### [Prompt]
Retype all of the material below, line for line, without changing any character.

### [Data listing]

-=-=-

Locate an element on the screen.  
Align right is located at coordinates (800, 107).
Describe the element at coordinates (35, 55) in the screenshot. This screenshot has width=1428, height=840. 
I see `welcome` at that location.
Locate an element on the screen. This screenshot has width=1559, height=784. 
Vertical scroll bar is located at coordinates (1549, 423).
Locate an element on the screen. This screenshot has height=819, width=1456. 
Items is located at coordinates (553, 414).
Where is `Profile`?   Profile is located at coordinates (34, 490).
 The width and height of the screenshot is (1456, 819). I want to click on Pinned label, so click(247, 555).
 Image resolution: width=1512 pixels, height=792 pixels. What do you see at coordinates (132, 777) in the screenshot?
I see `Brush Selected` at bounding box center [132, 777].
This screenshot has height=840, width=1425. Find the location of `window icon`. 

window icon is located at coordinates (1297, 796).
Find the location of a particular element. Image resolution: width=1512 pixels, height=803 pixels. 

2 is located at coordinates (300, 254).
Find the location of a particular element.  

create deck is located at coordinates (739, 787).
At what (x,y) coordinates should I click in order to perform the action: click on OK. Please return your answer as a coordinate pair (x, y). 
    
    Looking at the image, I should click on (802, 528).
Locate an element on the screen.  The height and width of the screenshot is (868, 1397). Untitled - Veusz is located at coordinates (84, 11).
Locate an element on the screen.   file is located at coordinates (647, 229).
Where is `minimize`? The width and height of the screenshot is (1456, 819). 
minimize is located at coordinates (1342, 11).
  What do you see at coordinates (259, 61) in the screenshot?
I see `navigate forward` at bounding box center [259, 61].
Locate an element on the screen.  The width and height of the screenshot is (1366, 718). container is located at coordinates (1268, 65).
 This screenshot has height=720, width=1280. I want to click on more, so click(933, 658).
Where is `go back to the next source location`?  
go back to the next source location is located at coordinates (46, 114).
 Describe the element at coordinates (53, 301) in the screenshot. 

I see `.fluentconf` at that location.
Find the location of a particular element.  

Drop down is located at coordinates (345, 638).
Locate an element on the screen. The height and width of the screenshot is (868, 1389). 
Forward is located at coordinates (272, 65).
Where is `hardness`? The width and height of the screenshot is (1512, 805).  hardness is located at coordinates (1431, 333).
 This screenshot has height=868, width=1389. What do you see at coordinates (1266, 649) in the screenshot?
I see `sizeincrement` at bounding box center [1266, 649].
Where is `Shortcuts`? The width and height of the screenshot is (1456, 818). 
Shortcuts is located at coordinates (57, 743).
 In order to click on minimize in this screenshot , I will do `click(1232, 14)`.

-=-=-

### [Task solution]
Locate an element on the screen.  
Align right is located at coordinates (800, 107).
Describe the element at coordinates (35, 55) in the screenshot. This screenshot has width=1428, height=840. 
I see `welcome` at that location.
Locate an element on the screen. This screenshot has width=1559, height=784. 
Vertical scroll bar is located at coordinates (1549, 423).
Locate an element on the screen. This screenshot has height=819, width=1456. 
Items is located at coordinates (553, 414).
Where is `Profile`?   Profile is located at coordinates (34, 490).
 The width and height of the screenshot is (1456, 819). I want to click on Pinned label, so click(247, 555).
 Image resolution: width=1512 pixels, height=792 pixels. What do you see at coordinates (132, 777) in the screenshot?
I see `Brush Selected` at bounding box center [132, 777].
This screenshot has height=840, width=1425. Find the location of `window icon`. 

window icon is located at coordinates (1297, 796).
Find the location of a particular element. Image resolution: width=1512 pixels, height=803 pixels. 

2 is located at coordinates (300, 254).
Find the location of a particular element.  

create deck is located at coordinates (739, 787).
At what (x,y) coordinates should I click in order to perform the action: click on OK. Please return your answer as a coordinate pair (x, y). 
    
    Looking at the image, I should click on (802, 528).
Locate an element on the screen.  The height and width of the screenshot is (868, 1397). Untitled - Veusz is located at coordinates (84, 11).
Locate an element on the screen.   file is located at coordinates (647, 229).
Where is `minimize`? The width and height of the screenshot is (1456, 819). 
minimize is located at coordinates (1342, 11).
  What do you see at coordinates (259, 61) in the screenshot?
I see `navigate forward` at bounding box center [259, 61].
Locate an element on the screen.  The width and height of the screenshot is (1366, 718). container is located at coordinates (1268, 65).
 This screenshot has height=720, width=1280. I want to click on more, so click(933, 658).
Where is `go back to the next source location`?  
go back to the next source location is located at coordinates (46, 114).
 Describe the element at coordinates (53, 301) in the screenshot. 

I see `.fluentconf` at that location.
Find the location of a particular element.  

Drop down is located at coordinates (345, 638).
Locate an element on the screen. The height and width of the screenshot is (868, 1389). 
Forward is located at coordinates (272, 65).
Where is `hardness`? The width and height of the screenshot is (1512, 805).  hardness is located at coordinates (1431, 333).
 This screenshot has height=868, width=1389. What do you see at coordinates (1266, 649) in the screenshot?
I see `sizeincrement` at bounding box center [1266, 649].
Where is `Shortcuts`? The width and height of the screenshot is (1456, 818). 
Shortcuts is located at coordinates (57, 743).
 In order to click on minimize in this screenshot , I will do `click(1232, 14)`.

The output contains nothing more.